Wednesday, December 26, 2007

Enchanted, National Treasure: Book of Secrets, The Academy Music Branch

Despite a hectic holiday weekend, I was able to squeeze in two trips to the movie theater this weekend, which frankly shocked me. I didn’t think I would be able to, but on Friday night I decided to forego shopping and instead went to the wonderful Tivoli Theater to see “Enchanted”, the Disney film about a cartoon price and princess who find themselves transported to our world as flesh and blood people while still retaining their cartoon-world characteristics.

It’s a charming film and Amy Adams deserves all the cheers she’s been receiving as the Princess Giselle. James Marsden is equally winning as Prince Edward. What a year Marsden has had, what with this role and as Corny Collins in “Hairspray.”

The songs in the film are first-rate, provided by composer Alan Menken and lyricist Stephen Schwartz, and Menken provides the excellent background scoring as well.

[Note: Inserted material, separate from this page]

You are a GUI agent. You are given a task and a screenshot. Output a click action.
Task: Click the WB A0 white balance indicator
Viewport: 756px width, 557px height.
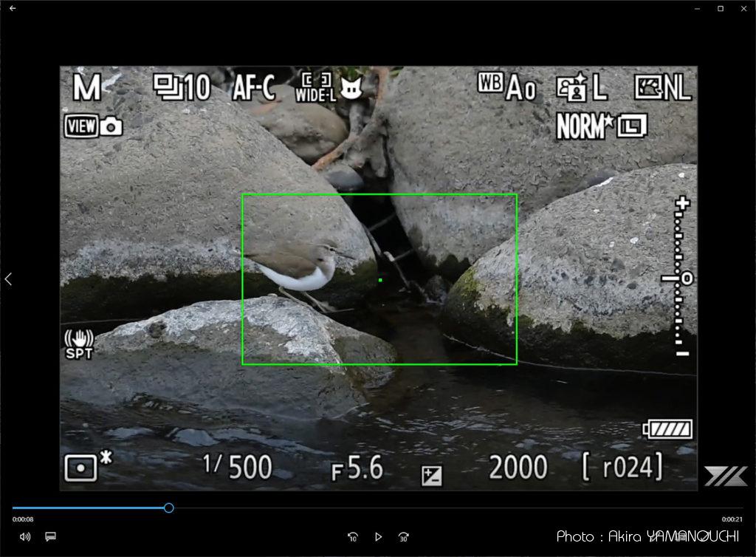506,87
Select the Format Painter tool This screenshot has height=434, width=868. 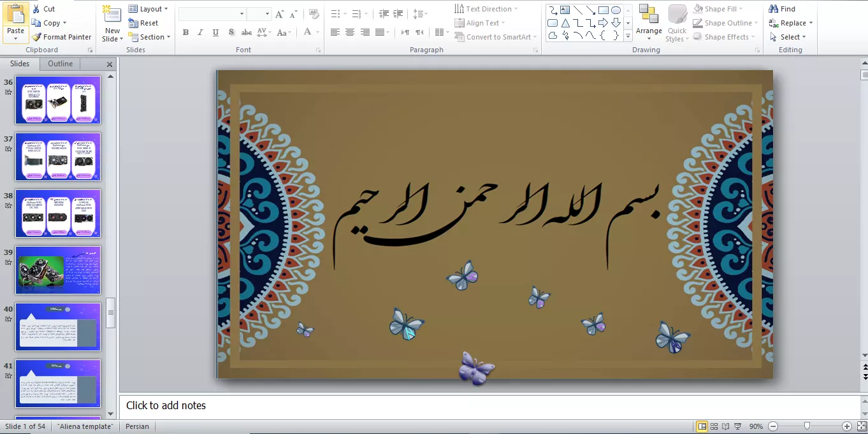[x=61, y=37]
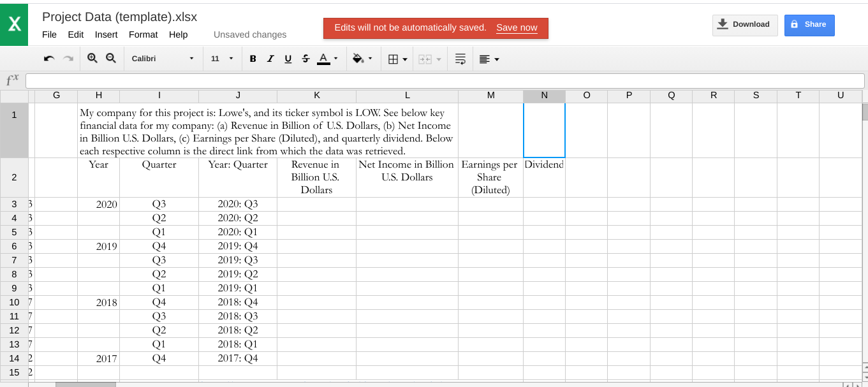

As an aside, let me say that this has been a stellar year for film musicals, what with “Enchanted,” “Hairspray,” “Across the Universe” and “Once.” I have yet to see “Sweeney Todd” but based on the nearly universal raves it’s been receiving, I can’t wait to see it. I’ve also heard that the original songs written for “Walk Hard: The Dewey Cox Story” are first –rate as well.

I’m thinking to myself that at this year’s Academy Awards, we may actually hear some good songs for a change. Anyone who has watched the Oscars in the last decade knows that the Best Song performances are reason to leave the room for a bathroom or snack break. Awful, screeching tuneless faux-rock and –folk songs that are so so, sincere, so so earnest, and so so terrible.

Maybe this year will be different? And then again maybe not. After all, the Motion Picture Academy is, collectively, one of the most tone-deaf and musically illiterate groups of people found anywhere in the world. Shockingly, the Academy’s music branch, the folks who make the music nominations in the first place, are equally to blame. You would think they would know what constitutes a good piece of music, but apparently this is beyond them.

Don’t get me started on the Original Score nominations and eventual winners. After all, the music branch is the group who nominated the headache-inducing Gustavo Santolalla, a man who has admitted in interviews that he can’t write or read music, two years in a row, and went on to win the Best Original Score Oscar both years. “Brokeback Mountain” with its childish guitar melody played over, and over, and over again, and the drivel he “composed” for last year’s “Babel” are living proof the Academy listens to music with that part of the body they sit on.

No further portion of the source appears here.